En effet, en contrepartie de l’allongement de la période d’essai, de la création d’un nouveau type de contrat de travail dit de « missions » et de la mise en place de la résiliation conventionnelle du contrat de travail, les syndicats et le patronat ont décidé de doubler l’indemnité de licenciement.
Ainsi, en cas de licenciement ou de rupture « amiable » du contrat de travail, le salarié aura droit à une indemnité de licenciement égale à 1/5ème de salaire mensuel par année d’ancienneté au lieu d’1/10ème jusqu’à ce jour. Ainsi présenté, les titulaires d’un contrat à durée indéterminée apparaissent comme les privilégiés, les nantis d’un système destiné à favoriser la production et l’économie.
En réalité, l’indemnité de départ étant calculée en proportion du salaire, cette opération va dissuader les entreprises d’augmenter les salaires voire d’accorder des primes. En effet, le salaire servant de base de calcul à l’indemnité de licenciement est la moyenne des 12 mois de salaire perçus chaque année et comprend les primes accordées.
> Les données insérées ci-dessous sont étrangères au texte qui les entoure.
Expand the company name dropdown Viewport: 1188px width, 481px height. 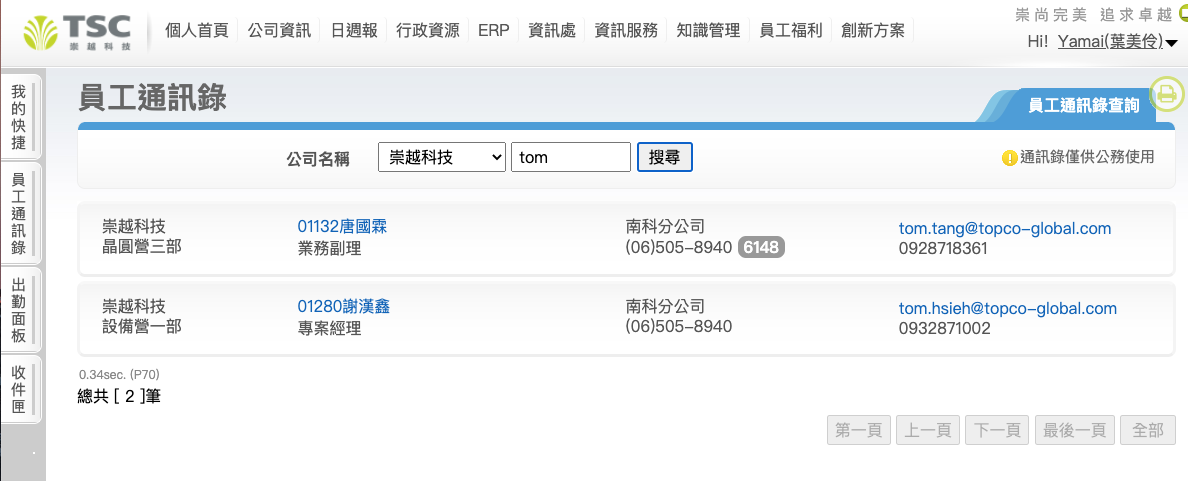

Aussi, on comprendra que tout chef d’entreprise qui sait qu’il risque de devoir faire face à des licenciements ou des départs ne pourra se permettre d’augmenter les salaires sous peine de rendre onéreux tout ajustement de personnel.
Ainsi, à l’instar des 35 heures les partenaires sociaux sont sur le point de mettre en place un système défavorable à toute augmentation de salaire et donc de pouvoir d’achat. Il s’agit donc bien de la mise en place d’un contrat de travail « bling-bling » dont la richesse apparente ne pourra masquer longtemps la paupérisation à venir de l’ensemble des salariés du privé.